Set exercise 1
In the grapple forum thread, for what price does one poster say a good functioning grapple can be bought?
Set exercise 2
Update the grapple forum thread, starting with "You may be right..." and going on through "of each component.", so that "CAD" becomes "draw".

== Page extract ==

Grapple project OPEN SOURCE

   / Grapple project OPEN SOURCE #11  
Another source for info is always good. Thank you for your time.
 
   / Grapple project OPEN SOURCE
  • Thread Starter
#12  
Once you run the bill of materials to build a commercial quality product you'll find that doing it it strictly for cost savings doesn't make a lot of sense. Pins, cylinders, hoses, couplers, steel, welding wire, gas, plasma tips, etc all add up. OEMs get volume discount on materials that the general public can't replicate. Don't get me wrong, I'm all for building stuff but it usually works out cheap(er) because I use scrap materials, used or surplus cylinders, etc. Plus I can tailor the design exactly to my needs be it lighter, wider, stronger, etc than commercially available tools. With an "open source" design or a few similar designs you make compromises to satisfy differing requirements which drive the cost back up.

I wish you good luck with your venture.

You may be right... But I LOVE to CAD!! :) :) I will make sure that I will have a good bill of materials before I will start the build. Also, the fact that there are not any good "open" designs out there make me willing to try even more. By good, I mean, a complete BOL, links and pics of each component.
Thank you for your comment. :)
 
   / Grapple project OPEN SOURCE #14  
If you are wanting to design and build a grapple because you cannot afford a new one.....you may get the designing done but you still arent gonna build one because you wont be able to afford it.

Same way with alot of other implements, and a pretty common one is a log splitter. You just cannot build one for less money than you can buy one for UNLESS you already have some of the material.

I can buy a good functioning grapple that will do everything you can ask a tractor with 1800# lift to do.....for $1100 all day long.

Building a one-off grapple is gonna cost you that much, in material.....then you are gonna be working on it for a good week cutting and welding and fitting parts.

I am all for building your own stuff. It gives you something to be proud of. But just want you to realize it isnt going to be a cost savings. So if that is your sole motivator....quit while you are ahead.

Now if you like projects, and enjoy being in the garage planning, laying out, cutting, welding, painting, etc. And dont mind doing all that work for no savings at all.....and strictly just to be able to say you built "that".....then go for it.
 
   / Grapple project OPEN SOURCE #15  
I built have designed my own stuff, and other than the satisfaction and I'm not discounting that, it is a total time and $ waste. For $1,500 or less you can by a very nice new grapple (ebay, etc) and if you want the best there is Wicked.
I rather do seat time.

If you like the fun of it, design your product, and bounce it of Wicked, etc with a good legal NDA.
 
   / Grapple project OPEN SOURCE #16  
I built my own front end loader for a garden tractor. Including design revisions, changes, broken parts while learning etc., even scrounging like mad to save costs, I spent more than what it would have cost me to buy ALL the garden-tractors-that-already-had-loaders on craigslist that showed up in the same time period. As someone who likes to play with cad and build things, I still had fun and consider it worthwhile, but saving money was not a goal I met. Oh, and the initial big project that drove me to start building it? Satisfied by renting a tractor-loader-backhoe for a day for under $200.

Going from your own design to the first really working product is called "prototyping", and most people who do it budget about 10x the cost of the final product.

There is a middle ground, which is project plans that have already been tested and built. There is a set of grapple plans on CADplans Corporation - Where you can find designs, tips and order information to build your own backhoes, diggers and MORE! and as a bonus, they are also members of the forum.

===
== Records provided ==

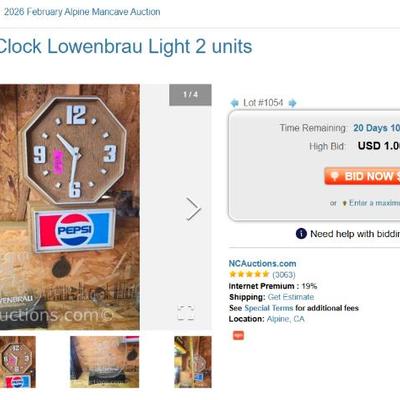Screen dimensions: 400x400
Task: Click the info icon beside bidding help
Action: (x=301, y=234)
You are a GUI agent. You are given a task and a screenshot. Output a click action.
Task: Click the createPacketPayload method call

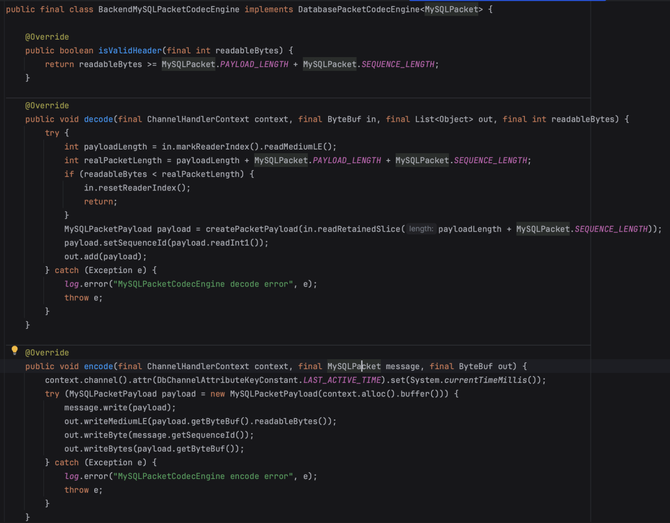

===

Written solution 1
$1100

Written solution 2
You may be right... But I LOVE to draw!! :) :) I will make sure that I will have a good bill of materials before I will start the build. Also, the fact that there are not any good "open" designs out there make me willing to try even more. By good, I mean, a complete BOL, links and pics of each component.